Just last month, the National Union of Journalists of the Philippines (NUJP) publicly released a fountain pen set to help fund its operations in supporting local journalists.
But for buyers, will this be a case of purchasing a merchandise just for a cause?
Disclosure: We purchased this pen. Read our editorial policy here.
NUJP fountain pen in focus
There’s no identified manufacturer for the pen, aside from the information that it is made in China. Here’s a breakdown:
- Aesthetics – The pen only comes in black with gold-plated trim, with the union’s logo etched on the body. This branding type decision means that the logo won’t scratched anytime soon. It is also better compared to the usual company pens which feature only the name, or have the logo printed either on the body or on stickers. Meanwhile, the section itself has two gold parts sandwiching a black portion. This is unusual, but it looks good.
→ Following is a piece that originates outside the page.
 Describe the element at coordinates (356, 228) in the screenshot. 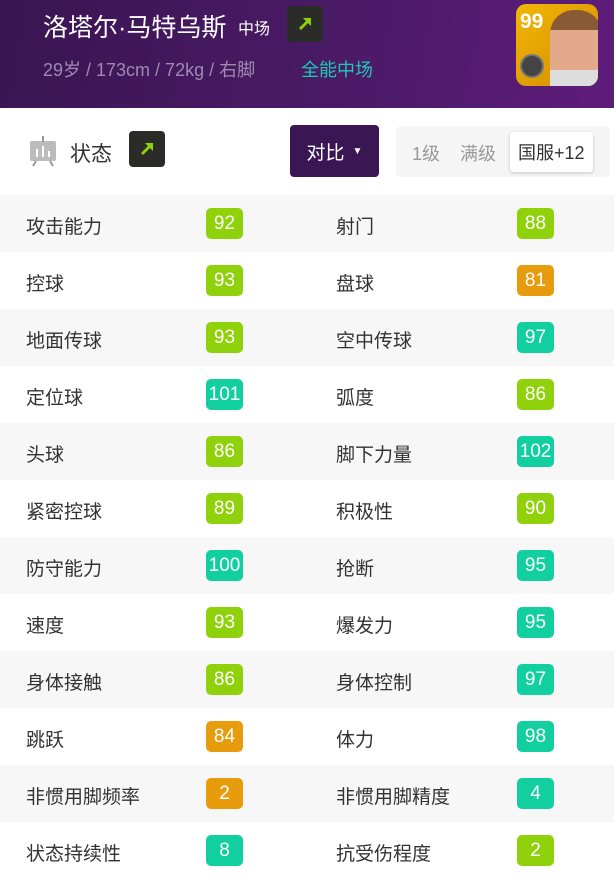

I see `stat-label: 射门` at that location.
- Durability – While the pen may look like it is made of plastic, a closer inspection of the body suggested that it is entirely made of light metal. Other pen users we consulted think it is made of aluminum. The cap’s clip is also snug.
- Ergonomics – The section is just as thin as the body. It is also pleasantly light. Its body and section is divided by two 8-sided rings, but it doesn’t obstruct the grip. This also means that your pen won’t roll off the table if you put it down uncapped.
- Ease of use – The snap cap needs bit of effort when pulling it off the pen. But the Kurm-branded nib always starts writing at first touch, and lays down a medium fine line (in Asian standards). That makes up for the slight inconvenience.
- Price – Php 800 = US$14.35, at Php55.75 per US$ as of November 3, 2023. Comes with two Philippine-made inks mixed by New Brew: Union Red and Journalist Blue.
- Availability – NUJP’s Shopee page.
The NUJP fountain pen is a decent starter pen. Sourced from China, it does exactly what it is supposed to do: write without any hiccups.
That is not always the case for China-made pens. But this is where knowing the hobby comes in for Jhoanna Ballaran, journalist and national treasurer of NUJP, and fellow union members. Since they actually use fountain pens, Ballaran said that they were very particular in their search for a supplier.
This avoided the usual pitfall of corporate-branded pens where their usefulness stops at being proper gifts with logos.
Aside from the pen itself, potential buyers will also get two locally-made inks, making the set “sulit”. There’s no cartridge included but the standard converter is appropriate to get new users started immediately with bottled inks.
It is always difficult to pull off the cap, and those who tend to use just one hand for this task will find this annoying. Usually, caps are pulled or screwed off with just little force. Not for this one.
This also means that somewhere along the way, forceful uncapping will make the cap’s inside part hit the section’s gold portion which is closer to the body. Unfortunately, this part easily scratches, which might be unsightly for some.
At first, you might be enticed to buy the NUJP fountain pen set to help support its projects for Filipino journalists. And that is commendable on its own. But for this instance, you get something of good quality in return.
With Php800, you get noob-friendly set featuring a pen that never hard starts and two bottles of inks that, according to Ballaran, accurately represent visuals associated with the union.
After all, the fountain pen remains to be an enduring symbol of freedom of the press, even if handwriting is becoming less a thing in this era.
That said, NUJP fountain pen is perhaps the most appropriate stationery release this year precisely due to what it actually stands for.
For the second time on this website, we explicitly editorialize in a post: Buy this set to support press freedom in the Philippines. Keep the pen in your rotation because it is actually reliable (and the ink colors are actually nice).